Muacanhica Samuhungo destacou que os perímetros agro-pecuários do Calonda, Nordeste, Cossa, Mucologi e a fazenda Cacanda asseguravam o abastecimento de bens alimentares à população em grande escala. “Só o perímetro do Calonda, no actual município do Lucapa, com a carne de abate e ovos assegurava a segurança alimentar e nutricional e proporcionava muitos empregos. O perimetro do Nordeste, comuna do Canzar, no município do Cambulo, era um dos maiores produtores de arroz do país, tendo garantido mais de 250 postos de trabalho. Paralisado há mais de 30 anos, o perímetro agrícola do Nordeste, com cerca de 2.500 hectares, produzia anualmente 25 mil toneladas de arroz”, assegurou Muacanhica Sumuhungo.
A autoridade tradicional defendeu que o governo deve procurar investidores nacionais e estrangeiros interessados na reactivação dos antigos “celeiros agro-pecuários”. O soba apelou também para a necessidade da organização de redes de comercialização de produtos agrícolas. “Devem ser criados espaços próprios para a gente vender os nossos produtos”, disse, acrescentando que além dos diamantes e da agricultura na Lunda-norte pode ser explorada a borracha, o manganês e o sal. “No tempo colonial, era explorada a borracha, que era exportada para Portugal. Dundo, o nome da cidade capital, deriva da palavra ‘Dundu’ em língua Cokwe, que traduzida para o português significa borracha. A aposta nas potencialidades agro-pecuárias, turismo, cultura e desporto, incluindo os jogos tradicionais, devem ser encarados como desafios para o futuro da Lunda-norte”.
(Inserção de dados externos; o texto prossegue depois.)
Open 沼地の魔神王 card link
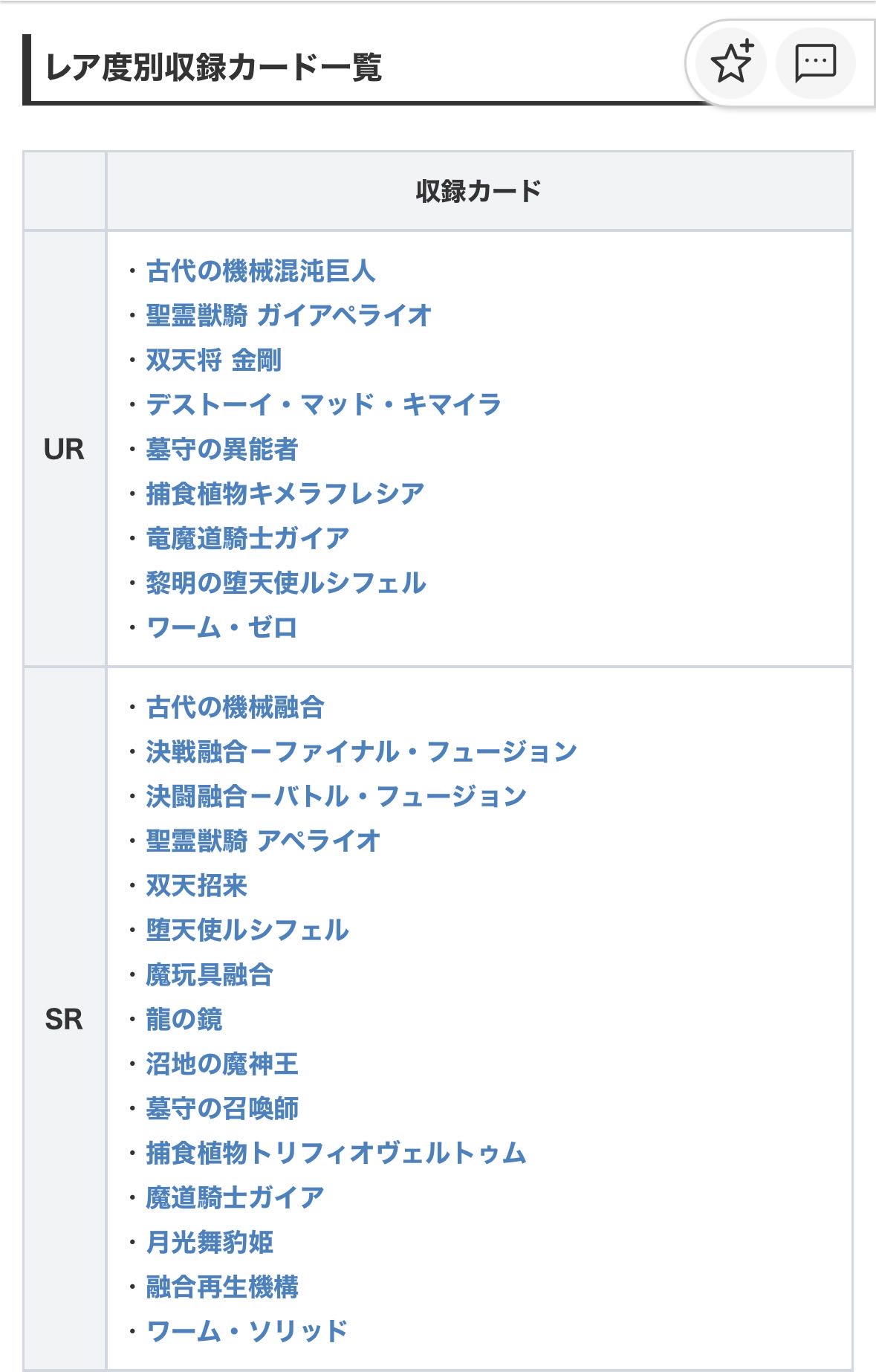The image size is (876, 1372). [x=222, y=1064]
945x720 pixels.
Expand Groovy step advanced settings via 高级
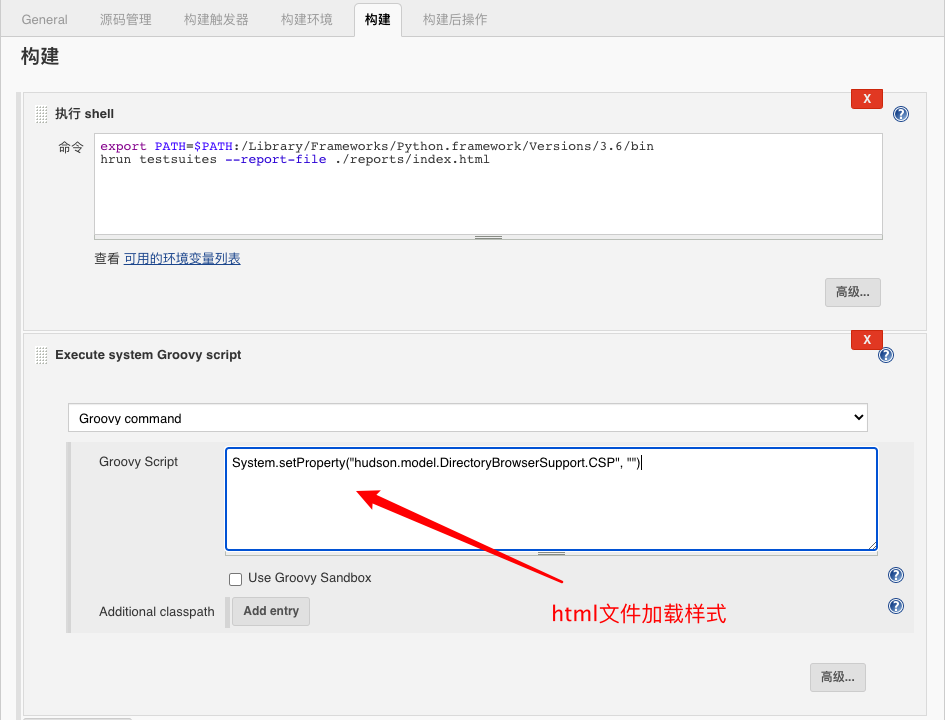[837, 677]
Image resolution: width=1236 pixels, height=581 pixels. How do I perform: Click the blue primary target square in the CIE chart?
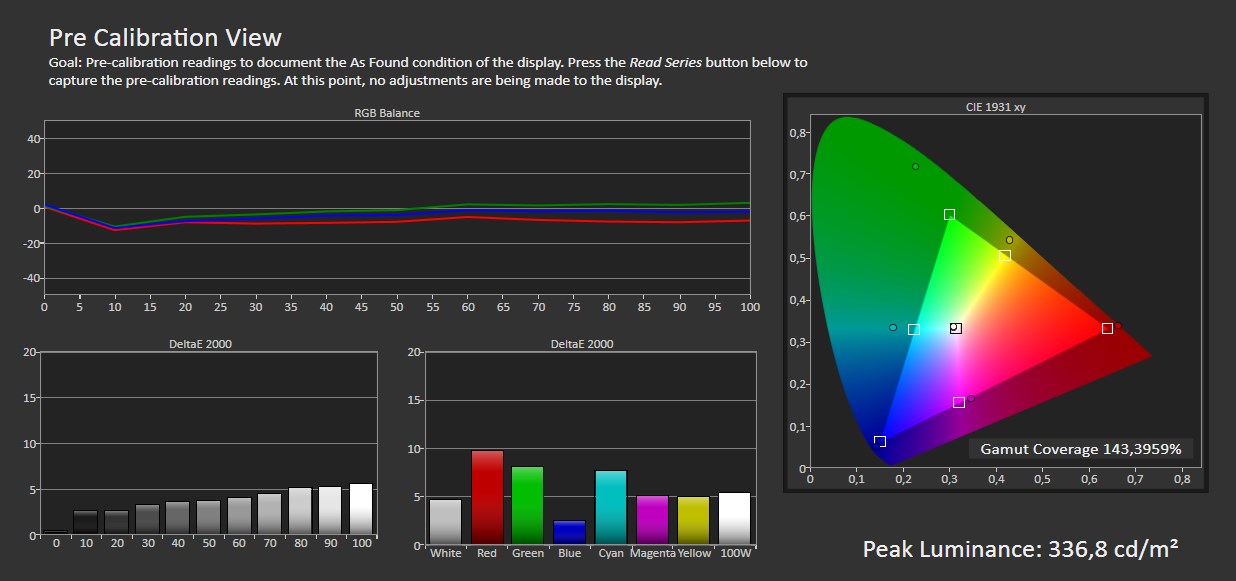click(880, 441)
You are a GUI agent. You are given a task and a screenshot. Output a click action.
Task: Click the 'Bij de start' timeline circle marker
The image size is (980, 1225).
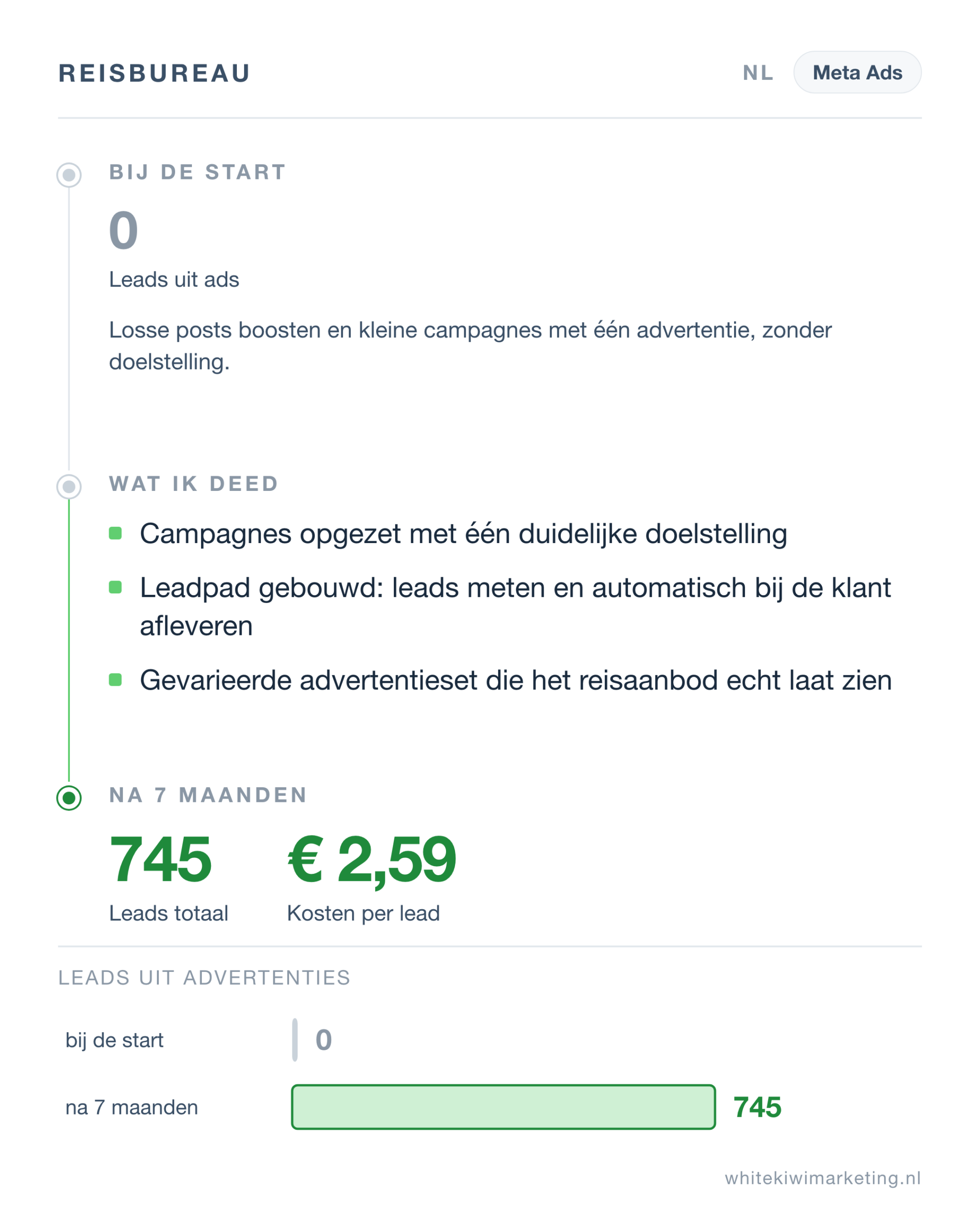click(69, 175)
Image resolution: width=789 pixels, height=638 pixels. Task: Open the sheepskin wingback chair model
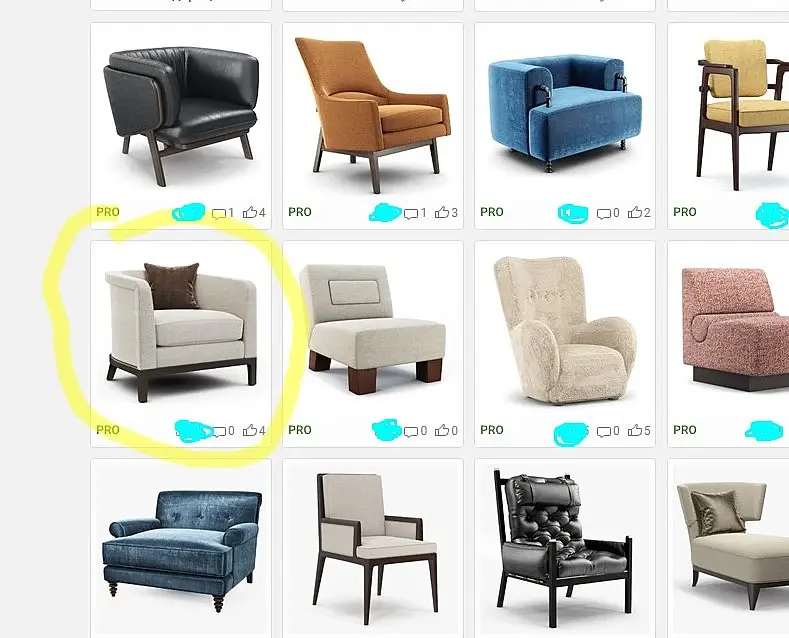point(565,331)

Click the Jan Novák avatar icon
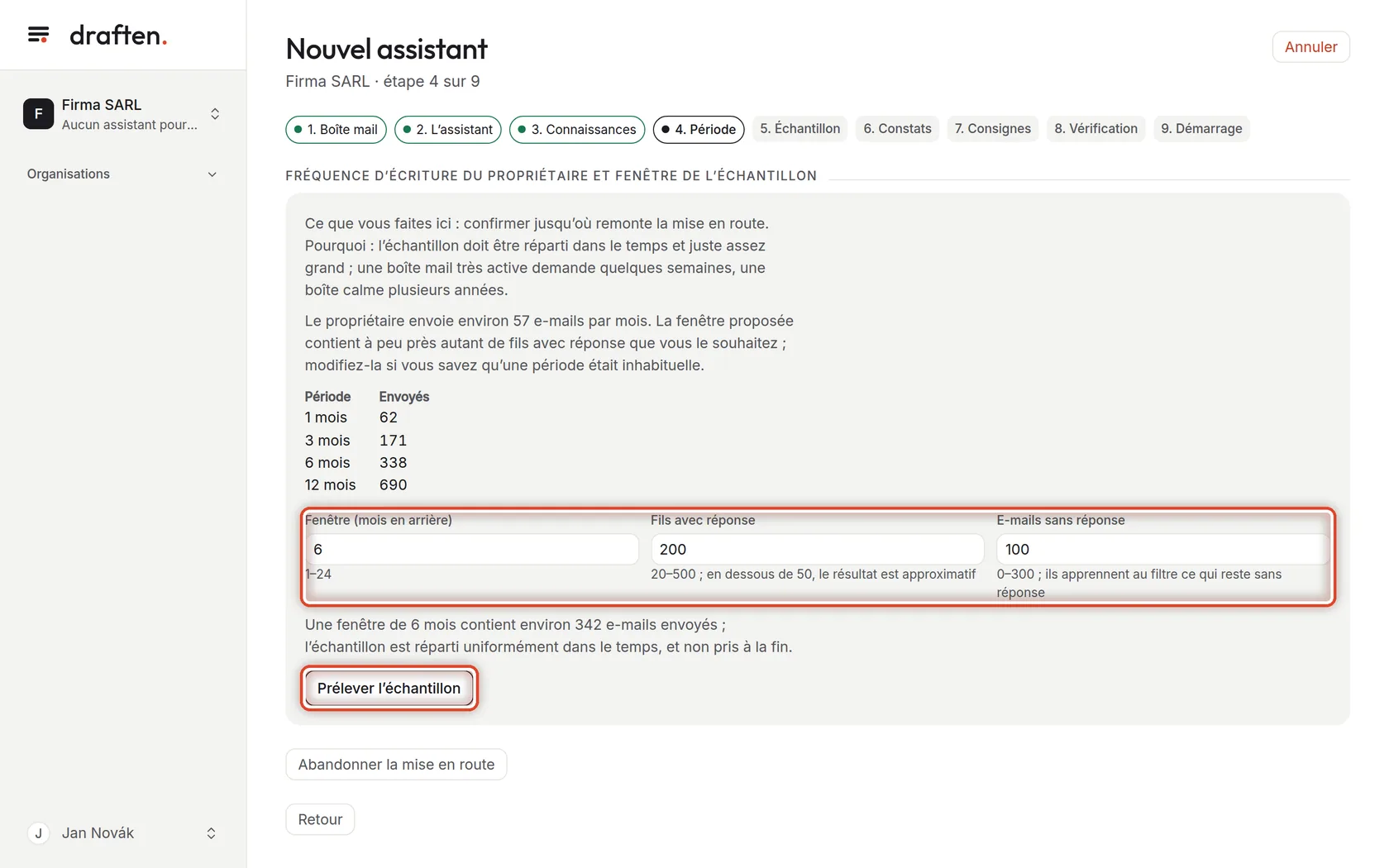tap(38, 833)
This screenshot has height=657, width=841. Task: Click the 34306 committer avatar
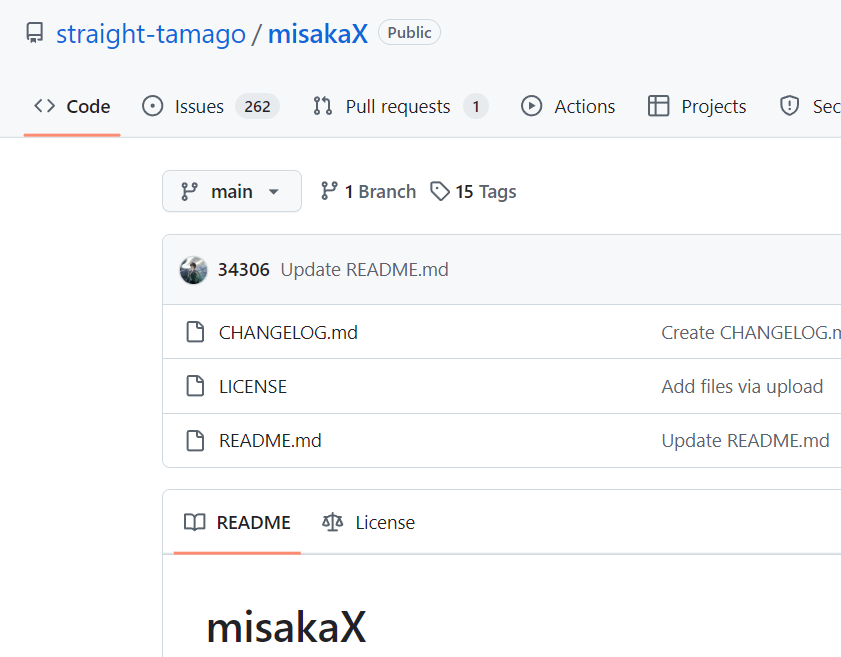pyautogui.click(x=194, y=270)
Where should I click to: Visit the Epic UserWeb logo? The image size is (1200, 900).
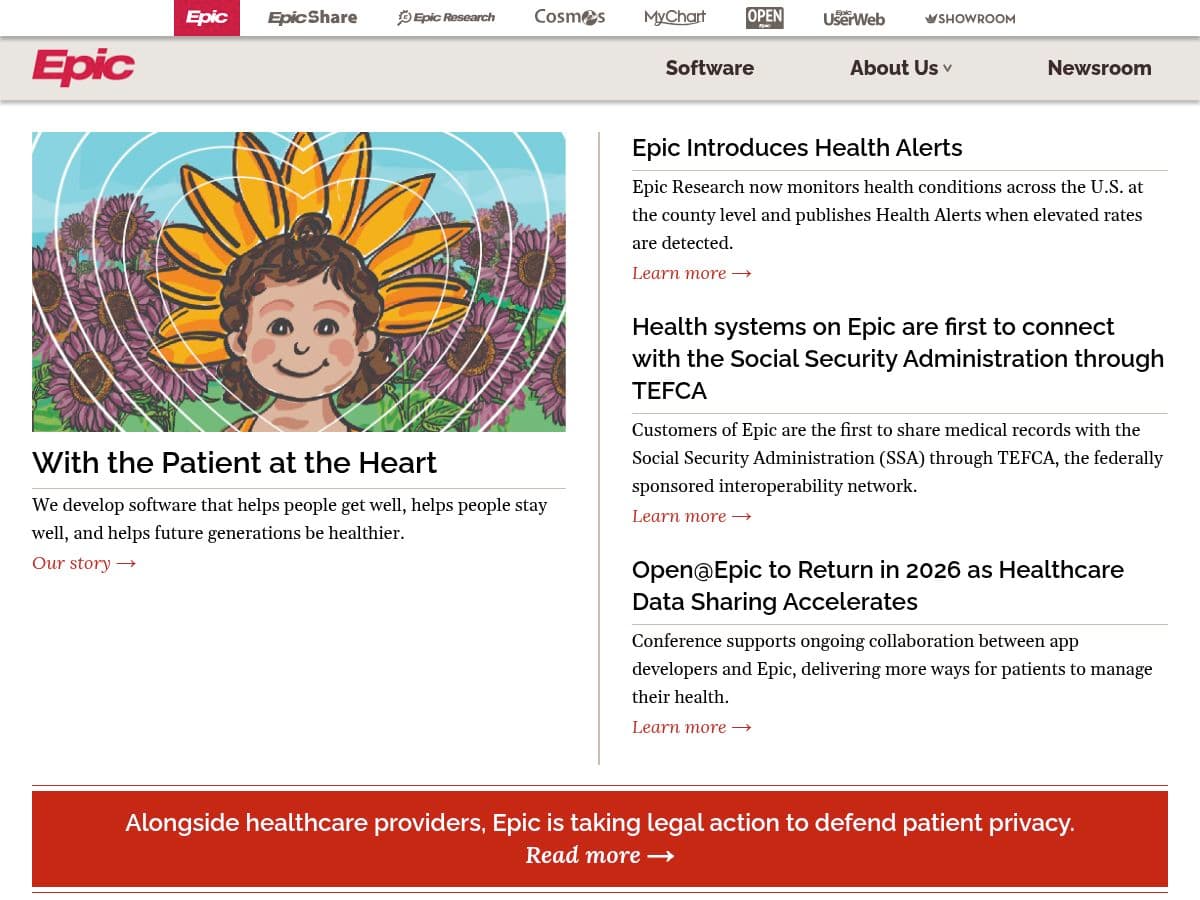854,18
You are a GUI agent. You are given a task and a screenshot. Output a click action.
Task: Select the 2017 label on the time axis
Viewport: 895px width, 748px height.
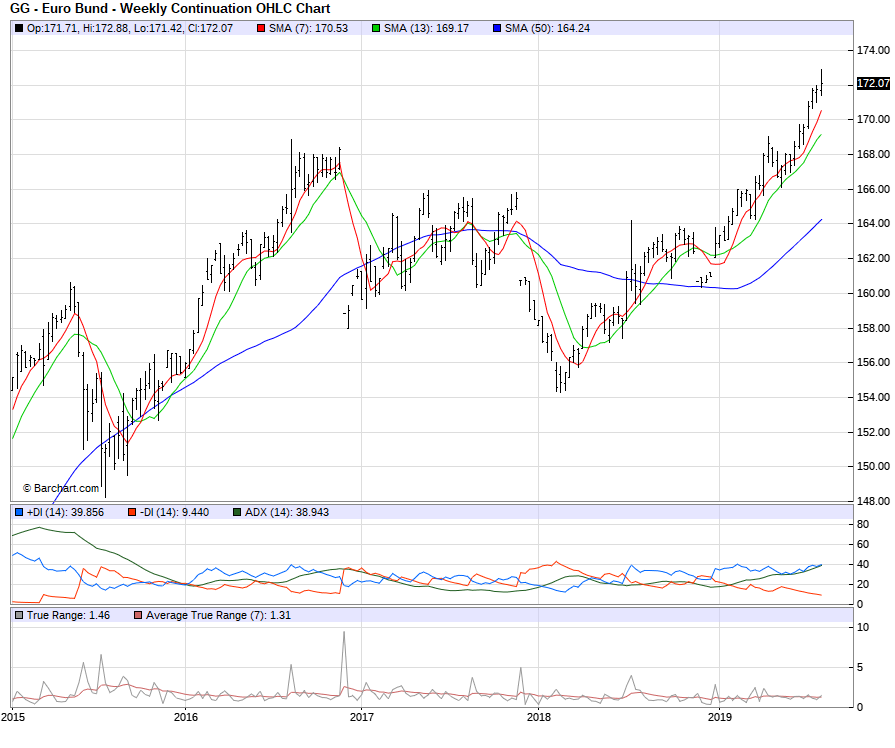pyautogui.click(x=362, y=717)
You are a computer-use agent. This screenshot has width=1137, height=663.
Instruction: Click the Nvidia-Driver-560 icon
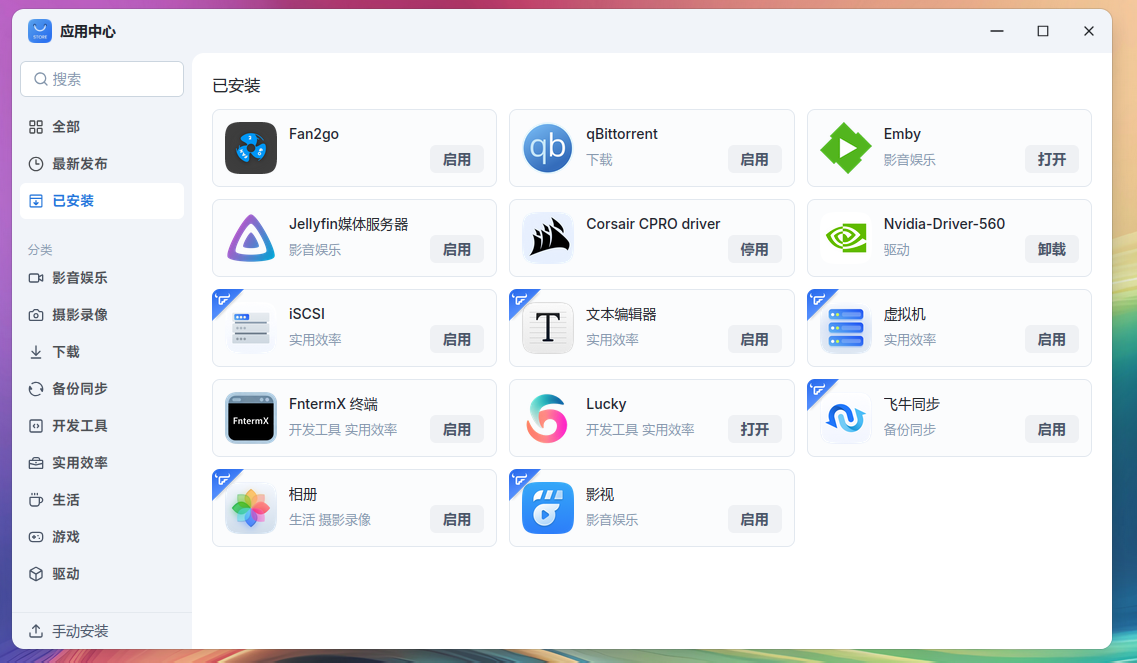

António Muzezeno, 72 anos, antigo trabalhador da Diamang e da Endiama, residente no bairro Caxinde, na cidade do Dundo, é de opinião que a criação da Lunda-norte “abriu pontes para a livre circulação de pessoas e mercadorias e para o intercâmbio social e cultural”. Mostrando-se bastante preocupado com o elevado índice de imigração ilegal na província, o ancião apelou à juventude no sentido de apostar na formação académica e profissional.